Nachdem die Knesset im Dezember 2020 aufgelöst und neue Wahlen für März 2021 anberaumt worden waren, begann Netanjahu seinen diesjährigen Wahlkampf mit Besuchen in mehreren arabischen Städten. Dazu zählte die größte arabische Stadt Nazareth, wo er vom Bürgermeister Ali Salam feierlich empfangen wurde. Zum ersten Mal in seiner Geschichte stellte Netanjahus Partei, der Likud, für die kommende Wahl einen muslimischen Araber als Kandidaten auf: Nail Zoabi soll in Netanjahus künftiger Regierung einen Ministerposten für arabische Angelegenheiten bekleiden. Obwohl er in der Kandidatenliste der Partei nur auf Platz 39 geführt wird, verspricht Netanjahu seinen Einzug ins Parlament. Mittel dazu ist das sogenannte Norwegische Gesetz. Es erlaubt künftigen Ministern, zugunsten anderer auf ihren Parlamentssitz zu verzichten.
Diese radikale Kehrtwende Netanjahus ist vor allem dadurch zu erklären, dass arabische Stimmen womöglich sein politisches Überleben sichern könnten. Angesichts der schwindenden Unterstützung in den Reihen des Likud nach der Abspaltung einer Gruppe unter seinem langjährigen Gefährten Gideon Saar und wegen der laufenden Korruptionsprozesse ist der Premier politisch angeschlagen. Zudem dient die Spaltung der arabischen Liste seinen strategischen Zielen: Schafft die Islamische Bewegung den Sprung in die Knesset, kann er auf ihre Rückendeckung hoffen; schafft sie ihn nicht, wird der rechte Block seiner Unterstützer gestärkt, weil die arabische Liste einige Mandate verlieren dürfte. Laut den jüngsten Umfragen wird sie nur noch auf neun bis zehn Sitze kommen.

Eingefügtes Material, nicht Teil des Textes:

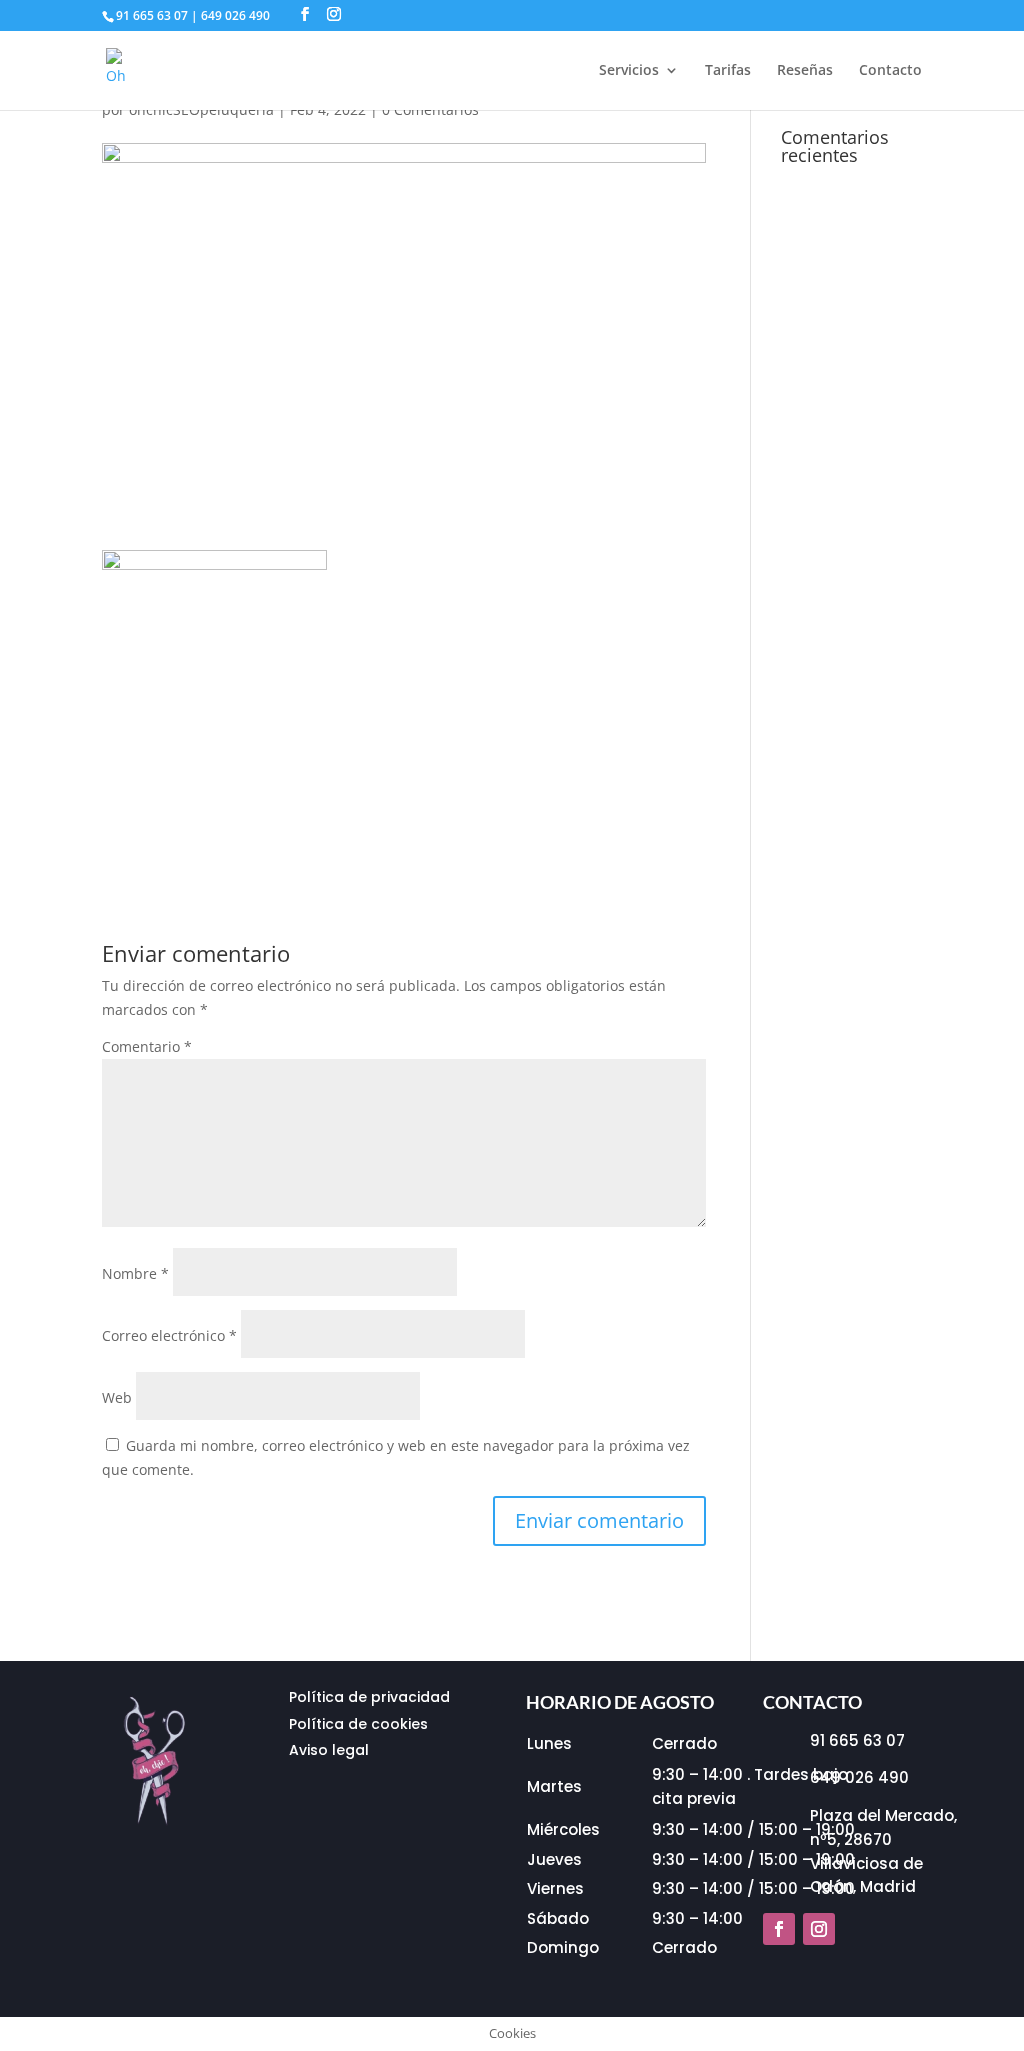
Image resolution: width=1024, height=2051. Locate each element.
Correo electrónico (169, 1335)
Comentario (147, 1046)
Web (117, 1397)
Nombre (135, 1273)
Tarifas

Netanjahus Annäherung an die israelischen Araber veränderte in kürzester Zeit den Umgang anderer jüdischer Parteien mit diesen. Im Vorfeld der erneuten nationalen Wahlen im März 2021 kann man einen Wettbewerb politischer Akteure von links bis rechts um arabische Wähler beobachten.
Etliche jüdische Parteien sind nach drei Wahlgängen kurz hintereinander politisch und ideologisch zermürbt und müssen um ihren Einzug in die Knesset fürchten. Sie sind darauf angewiesen, ihre Wählerschaft zu erweitern, um noch genügend Stimmen zu sammeln. Die Einbindung arabischer Politiker würde sie gegenüber der arabischen Wählerschaft öffnen, so die Überlegung.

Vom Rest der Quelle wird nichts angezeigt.